_TÂCHE A_. Dans l’article sur le « printemps syrien », comment les Frères musulmans ont-ils réussi à devenir la figure de proue de la contestation ? Répondez en une à trois phrases.

Une tribune pour les luttes

Depuis le 15 mars,la répression aurait fait au moins 1062 morts, des centaines de blessés, plus de 10.000 arrestations ...
mais les manifestations pacifiques continuent.

Sanglant "printemps syrien"

Nora Benkorich, historienne

Article mis en ligne le jeudi 26 mai 2011

Comment comprendre les événements syriens face à l’imbroglio qui règne depuis plusieurs semaines ? Complots ou théories du complot se superposent et brouillent les pistes. Des témoins rapportent que des civils, déguisés en moukhabarat (agents de sécurité), terrifient les commerçants du souk de Damas pour les inciter à rejoindre le mouvement de protestation ; des moukhabarat affublés d’un turban et d’une barbe à la mode salafiste se seraient infiltrés parmi les manifestants à Homs pour agiter le spectre de la menace islamiste. Ou pas. Il est en effet difficile de recouper les sources pour avancer des informations fiables.

Le "printemps syrien" prend des allures vaudevillesques qui pourraient faire sourire si les circonstances n’étaient aussi tragiques. Les organisations des droits de l’homme font état de plus de 1 000 victimes depuis le 15 mars, date du début du mouvement de protestation. Les "vendredis de la résistance", ainsi baptisés par les manifestants, se sont transformés en bains de sang.

De nombreux observateurs ont comparé les révoltes syriennes qui se poursuivent depuis le 15 mars au mouvement d’insurrection qu’avait connu ce pays au début des années 1980, en particulier les événements d’Hama en 1982 à ceux de Deraa. Pourtant, si quelques similitudes sont manifestes, notamment en termes de méthodes de répression, de nombreux points de divergence devraient conduire à nuancer la comparaison et à l’employer avec plus de circonspection.

D’abord les mouvements de protestation anti-régime survenus à partir de 1980 ont eu lieu exclusivement dans des grands centres urbains - Alep, Homs, Hama. Damas, lieu clos du régime, est longtemps restée à l’écart de la contestation. Le mouvement n’avait guère pris en milieu rural, chasse gardée du parti Baas. Et pour cause. Il était conduit par des acteurs urbains, pour la plupart issus de familles de grands notables sunnites dont le rôle dans la lutte contre les Français leur avait conféré une aura et une autorité incontestées, et par l’élite religieuse réunie sous la houlette des Frères musulmans.

A partir des années 1970, la contestation s’est polarisée autour de la mise en place d’un système politique autoritaire et répressif, du développement de la corruption, de l’accaparement des richesses du pays par un clan. Elle a fini par absorber d’autres tendances politiques (les communistes, les baasistes pro-irakiens et les nassériens) et d’autres catégories sociales (les syndicats de professions libérales : ordre des avocats, des médecins, etc.). En reformulant et en s’appropriant les doléances de tous les opposants au régime baasiste, les Frères musulmans sont alors parvenus à s’ériger en figure de proue de la contestation. Le mot d’ordre est devenu "démocratie" (c’est encore le cas aujourd’hui).

_TÂCHE B_. Présentez sous forme de tableau Markdown, s’il vous plaît, les lignes des enregistrements. Commencez à la ligne qui contient « coordinates (1857, 36). » et arrêtez-vous après celle qui contient « at that location. ». Utilisez les colonnes n (numéro de ligne) et Ligne, et omettez les lignes vides.

_Enregistrements issus d’un jeu de données_.
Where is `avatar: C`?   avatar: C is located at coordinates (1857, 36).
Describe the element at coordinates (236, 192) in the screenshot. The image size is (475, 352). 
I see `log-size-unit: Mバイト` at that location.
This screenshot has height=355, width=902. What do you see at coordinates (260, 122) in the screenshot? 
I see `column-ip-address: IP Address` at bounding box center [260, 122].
* * *
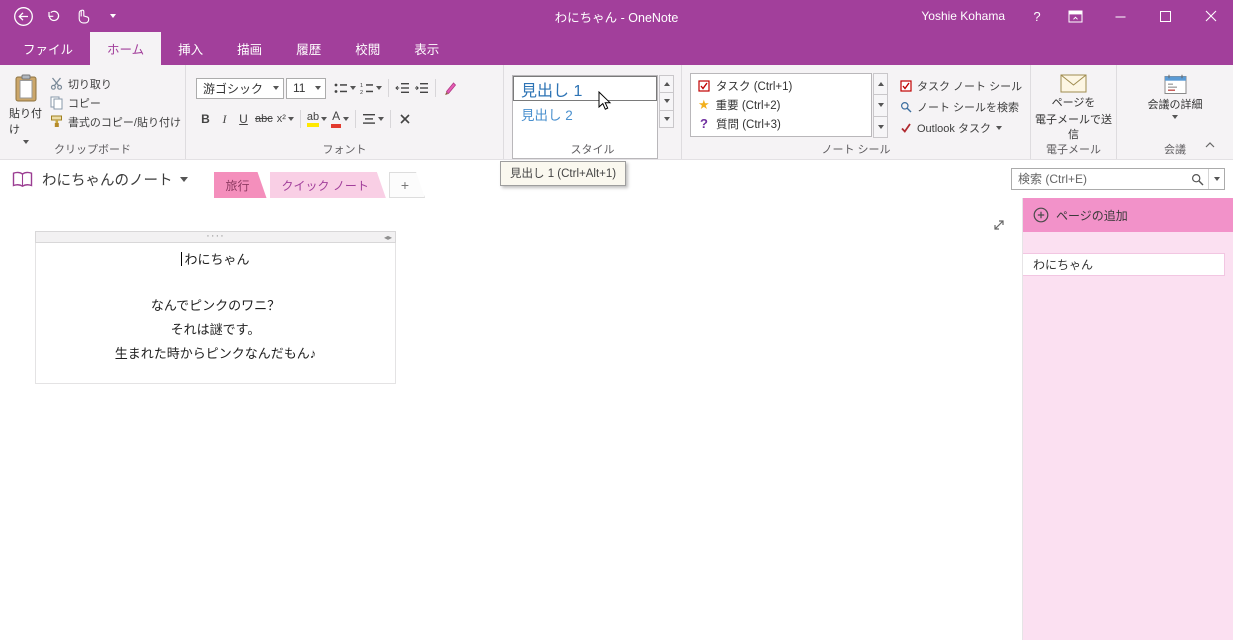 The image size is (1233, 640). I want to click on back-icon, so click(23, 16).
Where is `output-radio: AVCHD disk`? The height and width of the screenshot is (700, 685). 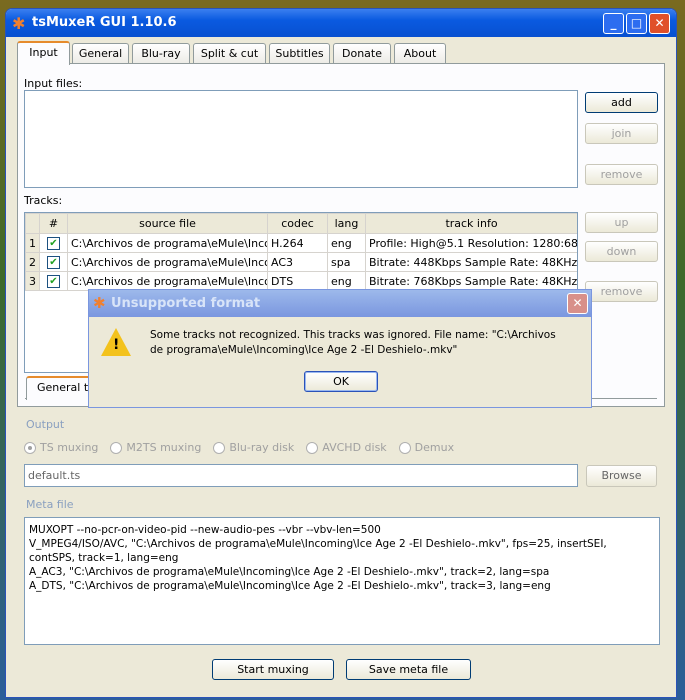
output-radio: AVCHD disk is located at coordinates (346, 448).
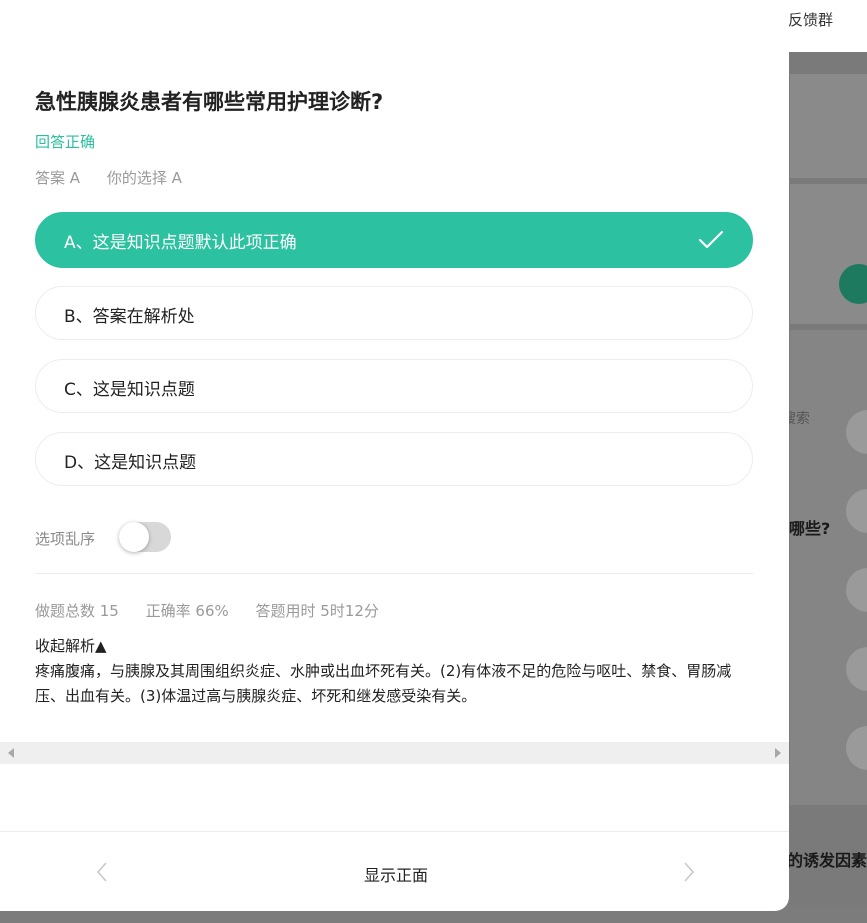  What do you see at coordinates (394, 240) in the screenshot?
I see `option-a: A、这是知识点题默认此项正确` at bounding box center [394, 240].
==
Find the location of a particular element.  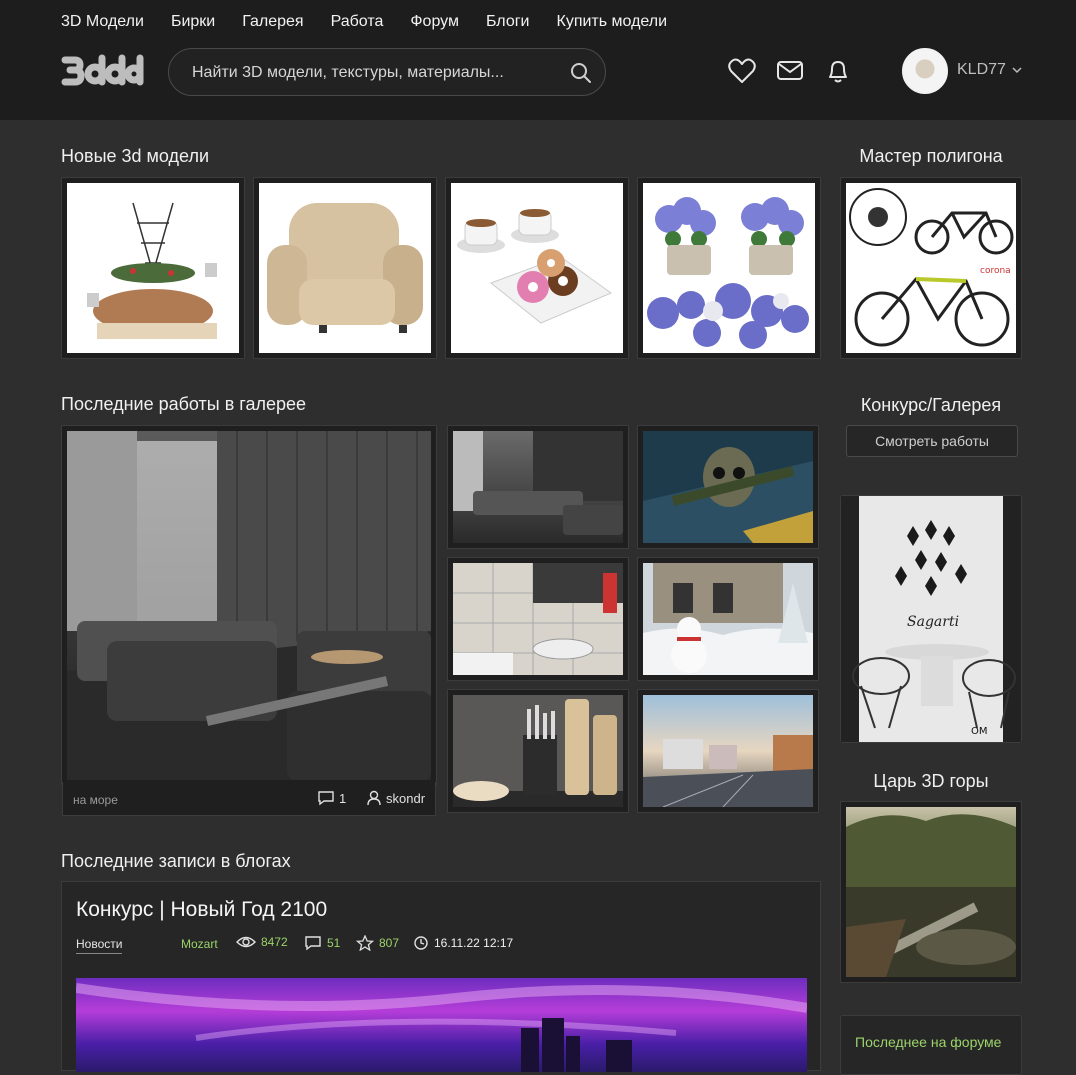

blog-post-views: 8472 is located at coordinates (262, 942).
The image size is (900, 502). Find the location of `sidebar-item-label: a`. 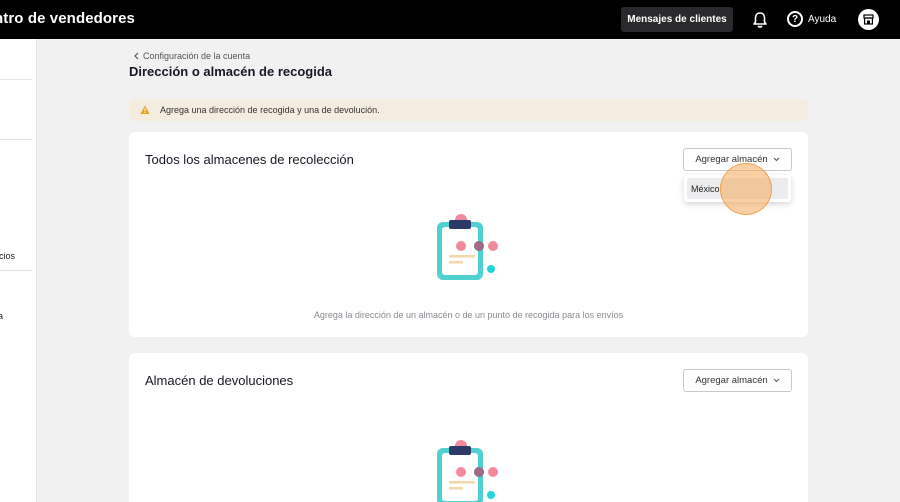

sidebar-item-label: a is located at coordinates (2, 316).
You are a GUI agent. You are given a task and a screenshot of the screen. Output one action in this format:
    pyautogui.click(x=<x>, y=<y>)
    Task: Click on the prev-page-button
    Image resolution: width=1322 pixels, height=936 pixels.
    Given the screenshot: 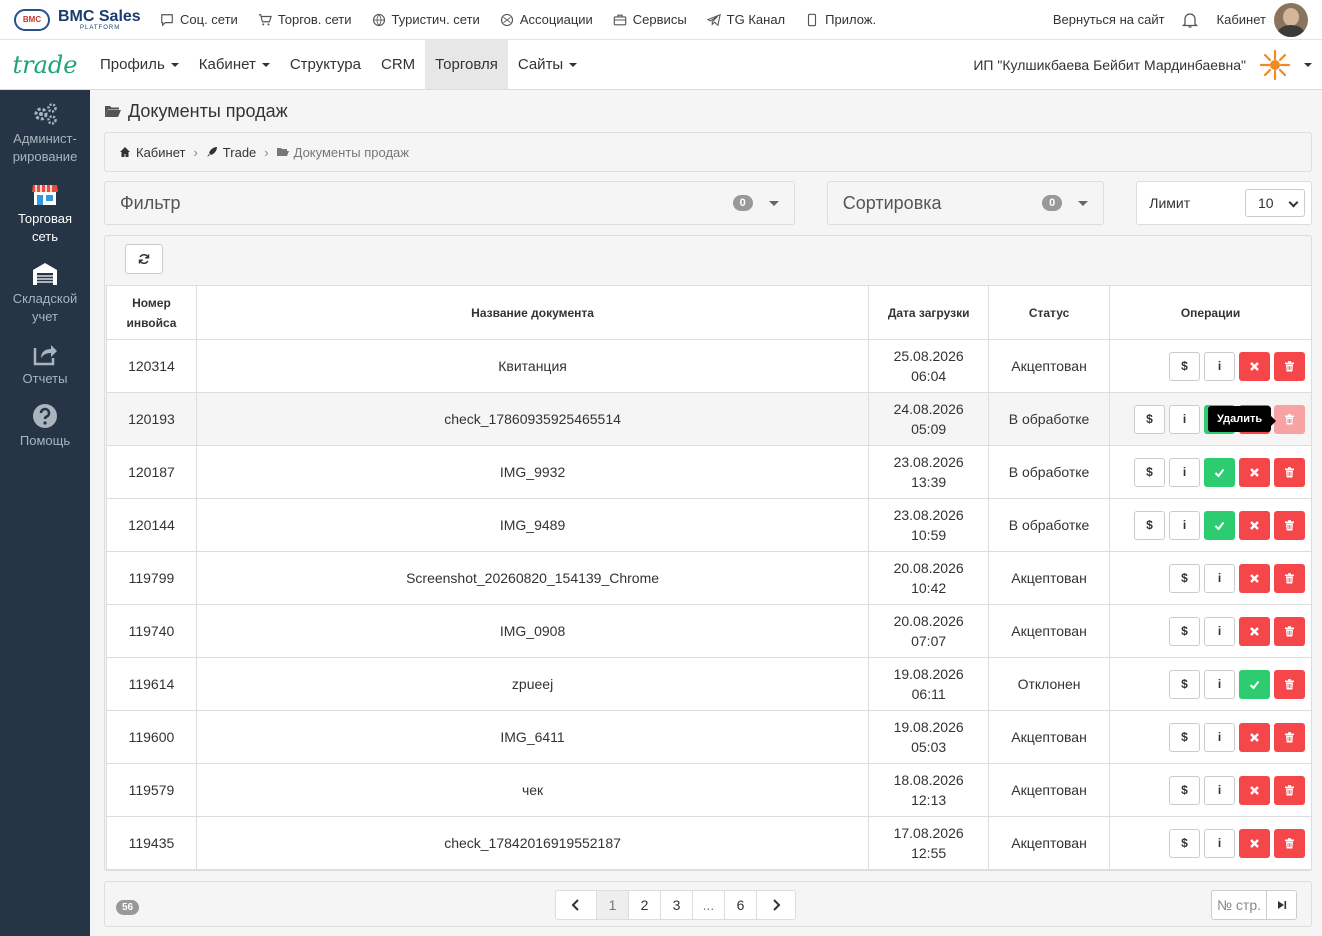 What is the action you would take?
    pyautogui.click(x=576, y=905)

_CORRIGÉ A_. Ils y sont parvenus en reformulant et en s’appropriant les doléances de tous les opposants au régime baasiste. La contestation avait absorbé d’autres tendances politiques et d’autres catégories sociales, dont ils ont repris les griefs.

_CORRIGÉ B_.
| n | Ligne |
|---|---|
| 1 | Where is `avatar: C`?   avatar: C is located at coordinates (1857, 36). |
| 2 | Describe the element at coordinates (236, 192) in the screenshot. The image size is (475, 352).  |
| 3 | I see `log-size-unit: Mバイト` at that location. |